Convert the rows from the line containing "Collapse the Львівське ТУ branch" through the last row into a JSON list of strings, with one string per line and blank lines omitted. Leave the pictures out of the answer.
** start of Information shown **
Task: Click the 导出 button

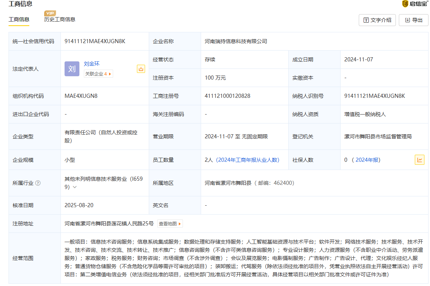Action: point(414,20)
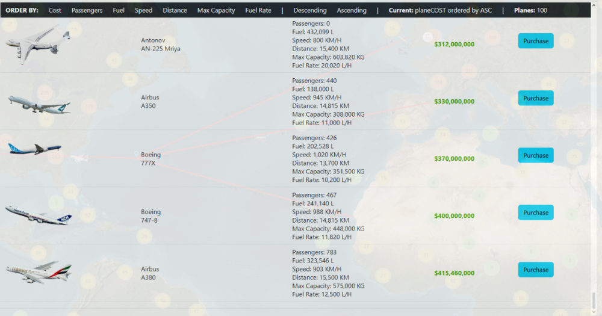Switch sorting to Ascending
Viewport: 602px width, 316px height.
(x=352, y=10)
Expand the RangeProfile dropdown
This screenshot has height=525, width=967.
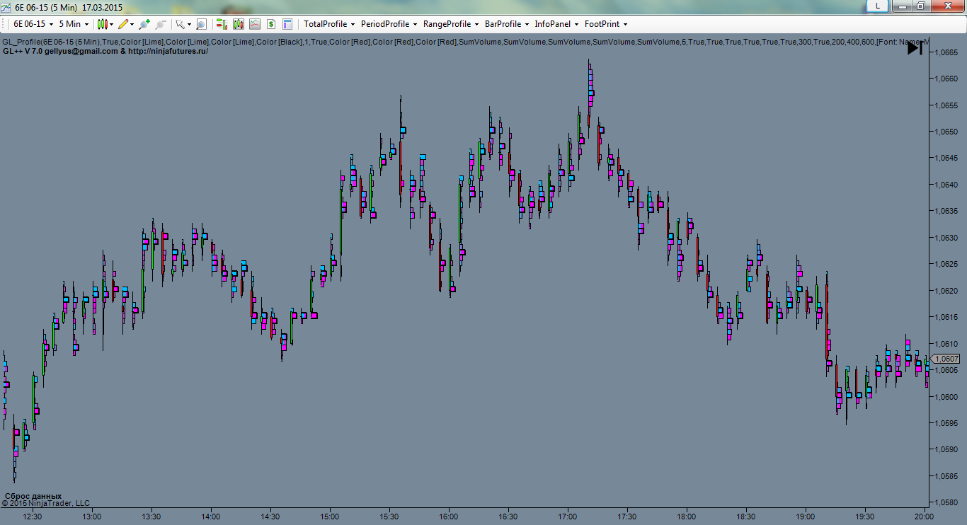click(451, 24)
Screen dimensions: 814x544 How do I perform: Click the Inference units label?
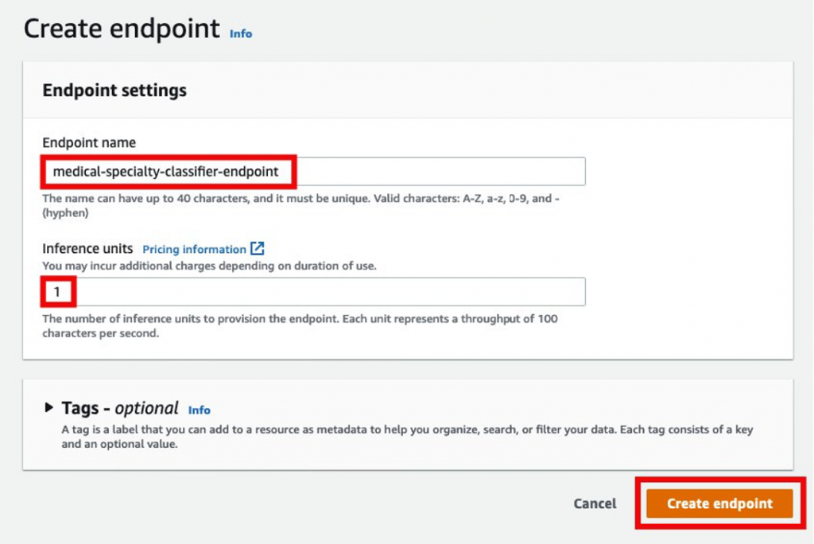point(87,249)
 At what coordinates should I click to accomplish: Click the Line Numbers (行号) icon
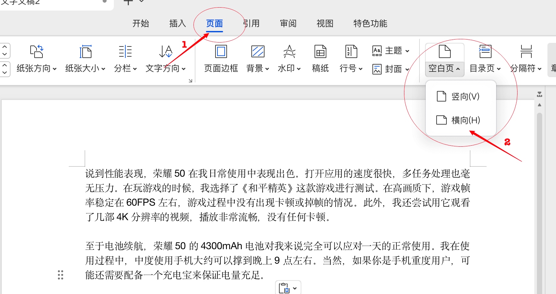[351, 52]
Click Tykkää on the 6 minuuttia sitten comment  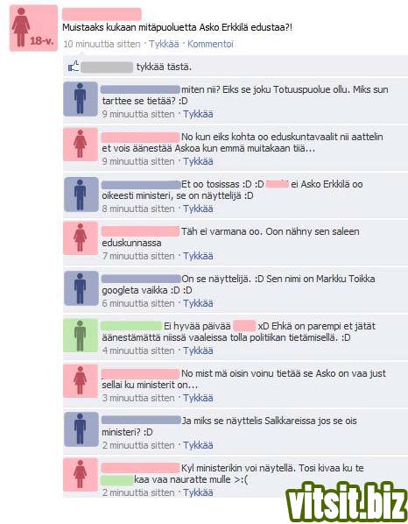[x=198, y=303]
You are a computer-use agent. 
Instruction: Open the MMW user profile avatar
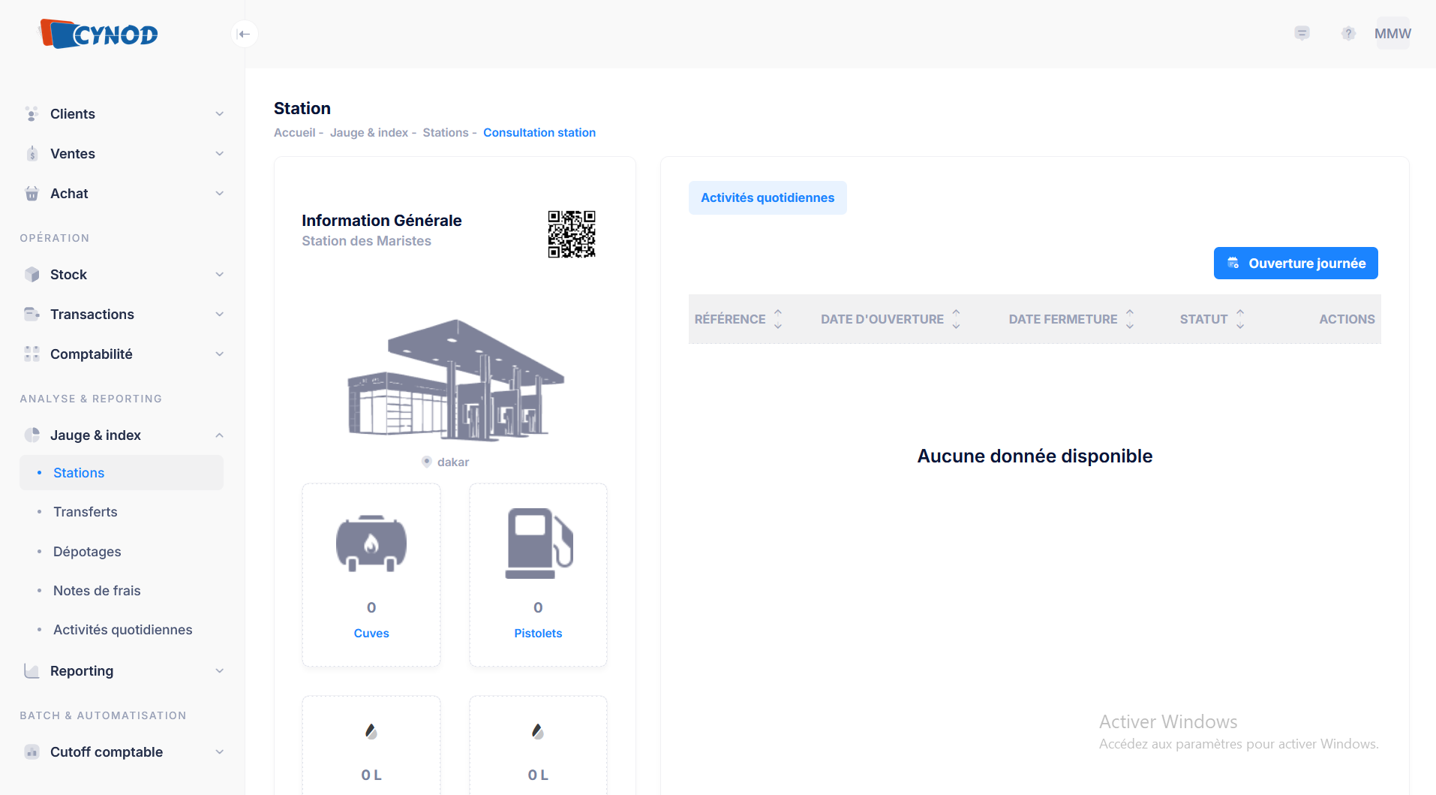pyautogui.click(x=1392, y=34)
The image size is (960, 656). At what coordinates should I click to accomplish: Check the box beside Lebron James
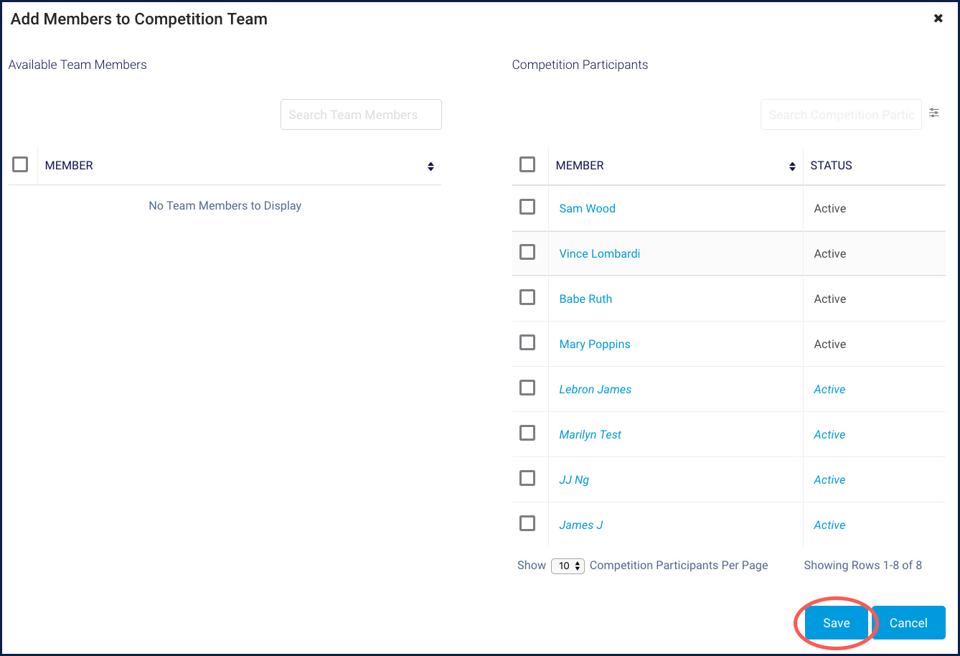click(527, 388)
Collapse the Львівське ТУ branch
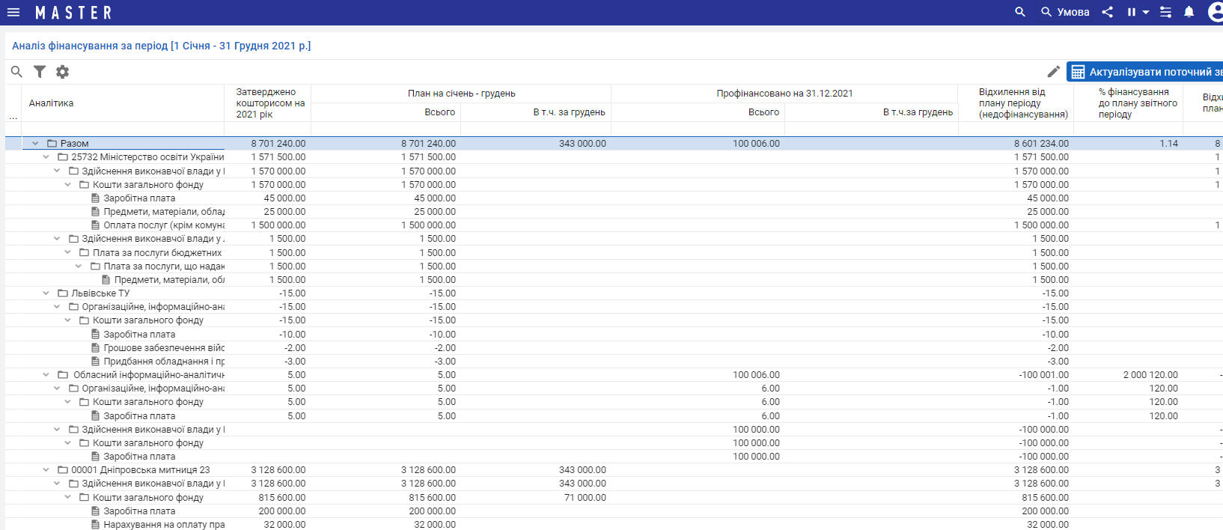The width and height of the screenshot is (1223, 530). tap(46, 293)
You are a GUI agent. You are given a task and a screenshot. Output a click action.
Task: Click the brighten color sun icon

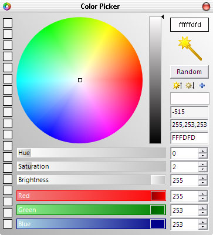point(177,86)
** end of Information shown **
Answer to the problem:
[
  "Collapse the Львівське ТУ branch",
  "The width and height of the screenshot is (1223, 530). tap(46, 293)",
  "You are a GUI agent. You are given a task and a screenshot. Output a click action.",
  "Task: Click the brighten color sun icon",
  "point(177,86)"
]